Investing in a mutual fund is probably not your top priority right now with the stock market generally moving downward. However, consumers continue to question me about fees they are being charged and whether to invest in a “no-load” or “load” mutual fund. This is significant because an estimated 93 million Americans own mutual fund shares. And recently, members of Congress publicly criticized increased fees being charged to investors even while the stock market continues to fall.
“No-load” funds are popular with investors because they do not charge an initial up-front fee for investing. Many of these funds are available through Schwab, Ameritrade, E-Trade, and others. However, these no-load funds charge an “expense ratio” fee. Before investing, it’s important for you to determine what that fee will be during the time you are invested in the fund because the one with the lowest expenses will have the highest return, assuming both funds have the same investments.
What’s the impact of the fee? If your mutual fund charges an expense ratio of 1 percent, it means the fund's investment returns will be reduced by 1 percent in 2003. This 1-percent charge will occur each year you own the fund. Before you invest, check out the fund’s prospectus (often available on the fund’s website) to determine the expense ratio you will pay each year for your no-load fund.

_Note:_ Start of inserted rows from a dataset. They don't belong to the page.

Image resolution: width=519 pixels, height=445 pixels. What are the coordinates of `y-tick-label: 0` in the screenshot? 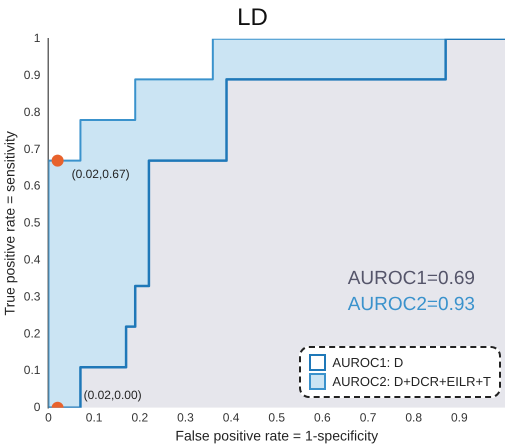 It's located at (38, 407).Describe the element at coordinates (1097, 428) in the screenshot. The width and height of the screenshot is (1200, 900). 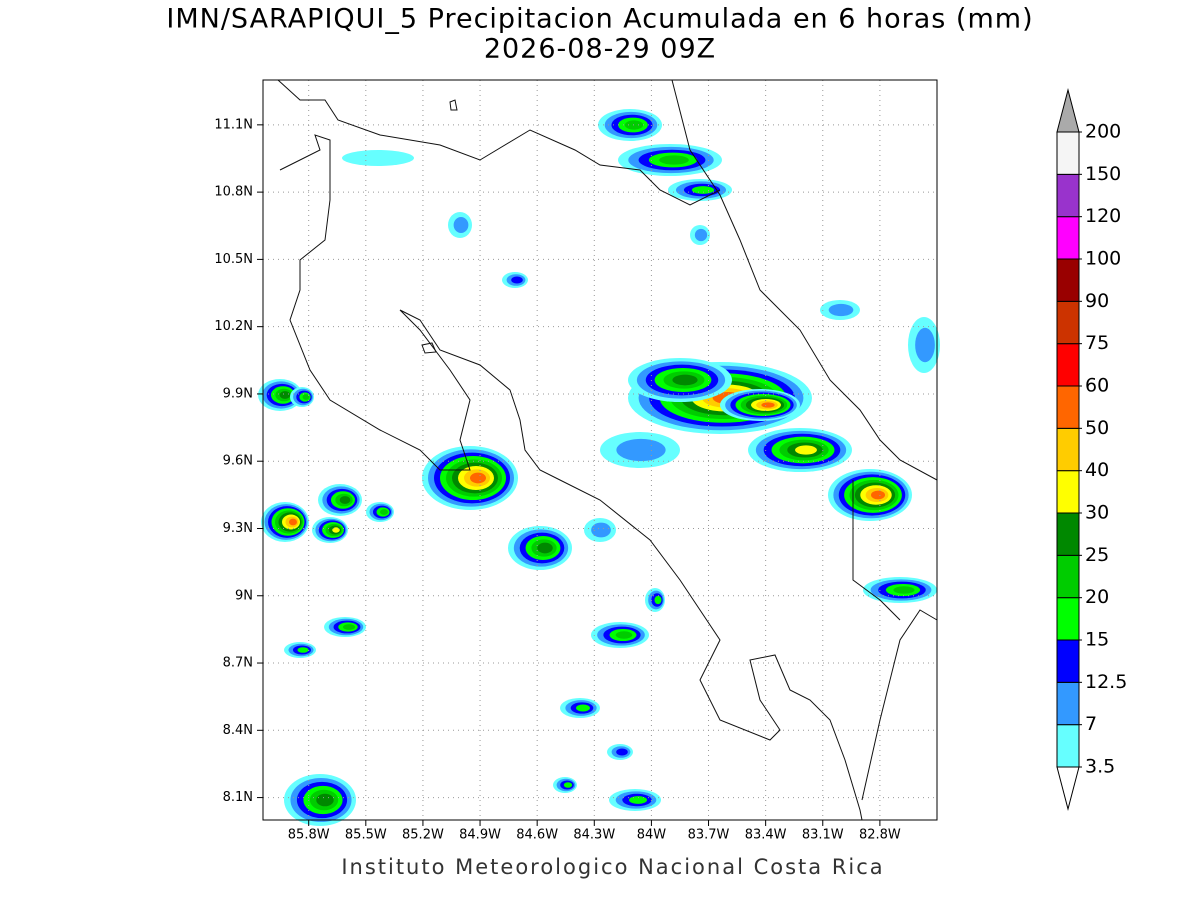
I see `colorbar-label: 50` at that location.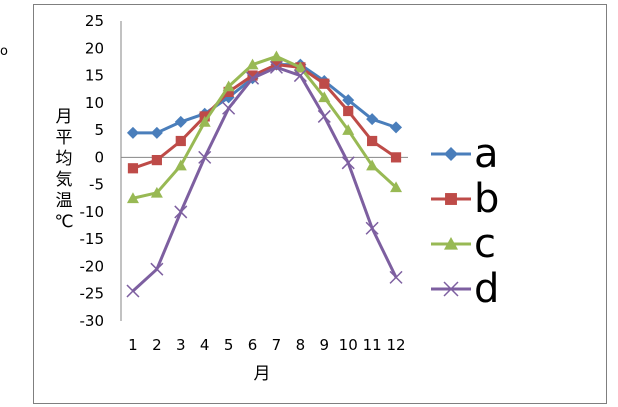 The image size is (618, 407). Describe the element at coordinates (64, 180) in the screenshot. I see `y-axis-label-char: 気` at that location.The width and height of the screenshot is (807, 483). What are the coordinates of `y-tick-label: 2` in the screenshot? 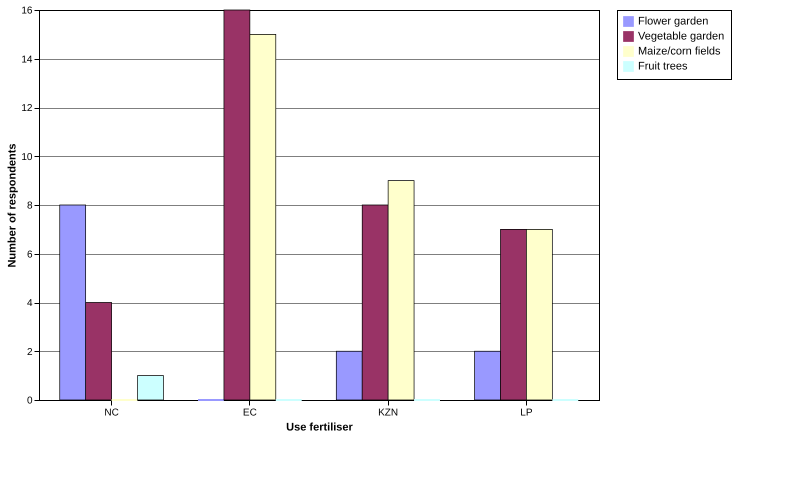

Former SEC Chair Arthur Levitt recommends consumers choose the no-load funds with expense ratios of less than 1 percent.
In addition to the expense ratio fee, you may be asked to pay a “12b-1” fee, which is an ongoing fee paid annually. This fee may be as high as the legal maximum of 1 percent per year, but for the fund to qualify as no-load, this fee must be less than 0.25 percent per year.
Thousands of families participating in the state of Wisconsin’s 529 College Savings Plan are directly impacted by fees on their investments. Unfortunately, according to the Wall Street Journal, the Wisconsin plan charges the highest fees of any state college savings plan offered in the country, despite a recent fee reduction. As a result of the relatively high fees, the Wisconsin 529 Plan would, according to the Journal, return significantly less to Wisconsin parents and students than plans offered by other states. However, you cannot invest in another state’s plan if you want to take advantage of the state’s $3,000 income tax deduction. I understand this issue has gained the attention of state legislators such as Senate Democratic Leader Jon Erpenbach, and he is discussing this issue with State Treasurer Jack Voight. Expect more on this issue in a future column.
If your fund charges a load, you will have an even more complicated decision, and this will be the focus of next month’s Consumer Checkpoint.